AbstractBiofouling poses a significant economic challenge for marine transportation. The use of chemical compounds to eliminate fouling layers beneath the ship's surface, albeit effective, raises concerns due to its potential harm to the aquatic ecosystem. Lichen symbiotic associations, an underexplored research area, show promise in producing antimicrobial and antifouling compounds. These lichen‐associated bacteria engage in various functional activities and have multiple bacterial counterparts. The optimal conditions for cultivating lichen‐associated bacteria for maximum growth were identified as a pH of 7, a temperature of 30°C, and an incubation period of 8 days. Glucose served as the carbon source, while yeast extract served as the nitrogen source. Additionally, zinc nanoparticles were successfully synthesized from the thriving lichen‐associated bacteria.

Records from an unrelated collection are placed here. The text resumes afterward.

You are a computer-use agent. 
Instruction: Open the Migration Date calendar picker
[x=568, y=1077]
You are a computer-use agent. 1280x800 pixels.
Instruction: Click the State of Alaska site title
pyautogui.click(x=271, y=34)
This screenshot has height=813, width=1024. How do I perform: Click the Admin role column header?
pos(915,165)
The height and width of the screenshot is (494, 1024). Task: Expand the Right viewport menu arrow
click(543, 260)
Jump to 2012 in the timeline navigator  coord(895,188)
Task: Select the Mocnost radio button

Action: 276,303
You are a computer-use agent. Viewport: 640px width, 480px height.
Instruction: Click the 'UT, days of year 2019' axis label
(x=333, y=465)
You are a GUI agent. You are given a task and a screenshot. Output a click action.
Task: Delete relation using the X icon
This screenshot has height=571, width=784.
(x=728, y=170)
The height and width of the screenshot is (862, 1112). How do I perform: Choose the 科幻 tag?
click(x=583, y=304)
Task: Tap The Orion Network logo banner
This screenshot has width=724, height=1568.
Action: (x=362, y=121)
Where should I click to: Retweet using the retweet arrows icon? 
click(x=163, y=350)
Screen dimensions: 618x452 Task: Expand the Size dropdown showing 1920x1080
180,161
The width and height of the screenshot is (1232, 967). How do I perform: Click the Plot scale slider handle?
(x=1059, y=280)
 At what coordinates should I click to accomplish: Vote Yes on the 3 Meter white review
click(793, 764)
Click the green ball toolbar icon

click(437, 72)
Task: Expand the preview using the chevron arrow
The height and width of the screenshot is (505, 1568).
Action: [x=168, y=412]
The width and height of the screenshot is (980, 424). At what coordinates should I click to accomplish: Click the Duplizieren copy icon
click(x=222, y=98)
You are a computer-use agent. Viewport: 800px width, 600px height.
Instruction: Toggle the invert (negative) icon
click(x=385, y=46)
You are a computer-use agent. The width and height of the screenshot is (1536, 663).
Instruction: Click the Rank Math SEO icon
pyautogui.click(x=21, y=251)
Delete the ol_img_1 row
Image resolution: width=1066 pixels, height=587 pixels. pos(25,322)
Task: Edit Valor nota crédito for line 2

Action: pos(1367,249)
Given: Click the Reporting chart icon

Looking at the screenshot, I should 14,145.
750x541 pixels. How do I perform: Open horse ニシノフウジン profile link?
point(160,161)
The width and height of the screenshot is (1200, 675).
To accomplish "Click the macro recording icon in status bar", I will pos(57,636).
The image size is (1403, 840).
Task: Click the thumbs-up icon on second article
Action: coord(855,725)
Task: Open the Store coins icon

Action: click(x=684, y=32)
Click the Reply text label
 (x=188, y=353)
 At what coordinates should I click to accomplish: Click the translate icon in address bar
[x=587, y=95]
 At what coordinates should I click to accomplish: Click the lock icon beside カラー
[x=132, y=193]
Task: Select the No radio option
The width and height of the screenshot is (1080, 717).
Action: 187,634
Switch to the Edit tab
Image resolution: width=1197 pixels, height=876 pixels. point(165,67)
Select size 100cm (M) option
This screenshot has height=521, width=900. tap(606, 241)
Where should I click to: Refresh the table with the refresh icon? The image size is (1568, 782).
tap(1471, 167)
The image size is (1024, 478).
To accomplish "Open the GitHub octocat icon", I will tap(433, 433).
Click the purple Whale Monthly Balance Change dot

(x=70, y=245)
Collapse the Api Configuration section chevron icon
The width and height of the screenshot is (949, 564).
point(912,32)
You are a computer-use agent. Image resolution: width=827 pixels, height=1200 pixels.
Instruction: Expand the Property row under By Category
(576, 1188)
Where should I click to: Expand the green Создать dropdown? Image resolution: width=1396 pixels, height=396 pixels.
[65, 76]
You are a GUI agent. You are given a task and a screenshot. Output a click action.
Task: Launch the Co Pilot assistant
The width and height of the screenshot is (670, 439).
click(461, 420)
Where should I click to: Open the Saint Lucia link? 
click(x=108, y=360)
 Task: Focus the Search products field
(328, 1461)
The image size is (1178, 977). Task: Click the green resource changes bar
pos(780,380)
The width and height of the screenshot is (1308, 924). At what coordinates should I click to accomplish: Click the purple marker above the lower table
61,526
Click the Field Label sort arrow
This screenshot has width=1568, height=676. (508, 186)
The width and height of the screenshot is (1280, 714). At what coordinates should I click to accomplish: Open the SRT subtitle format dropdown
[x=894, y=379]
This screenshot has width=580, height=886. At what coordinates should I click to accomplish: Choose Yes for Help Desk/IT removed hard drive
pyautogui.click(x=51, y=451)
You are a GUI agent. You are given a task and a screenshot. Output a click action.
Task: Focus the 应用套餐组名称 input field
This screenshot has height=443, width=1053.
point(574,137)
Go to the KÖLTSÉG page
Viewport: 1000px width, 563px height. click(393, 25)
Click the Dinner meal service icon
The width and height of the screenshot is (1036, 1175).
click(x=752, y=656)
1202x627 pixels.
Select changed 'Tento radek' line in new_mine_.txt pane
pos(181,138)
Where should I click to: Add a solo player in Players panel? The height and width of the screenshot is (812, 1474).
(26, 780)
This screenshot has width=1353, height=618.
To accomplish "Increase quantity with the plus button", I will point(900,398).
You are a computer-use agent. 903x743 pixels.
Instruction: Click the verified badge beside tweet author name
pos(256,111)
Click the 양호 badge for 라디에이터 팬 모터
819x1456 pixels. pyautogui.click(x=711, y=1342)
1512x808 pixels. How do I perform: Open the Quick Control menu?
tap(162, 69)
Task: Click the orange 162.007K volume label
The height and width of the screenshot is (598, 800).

Fourier transform infrared spectroscopy (FTIR) analysis indicated distinctive bands at 3890 and 3103 cm−1, corresponding to the OH stretching of alcohol and acid stretch bands, respectively. Furthermore, the presence of amide in NH banding in the synthesized zinc nanoparticles was represented by a band at 1636 cm−1. SEM images of the produced zinc NPs displayed a spherical shape, ranging in size from 40 to 70 nm. To assess the impact of these nanoparticles from lichen‐associated bacteria on biofouling activity in marine transportation, zebrafish results were analyzed.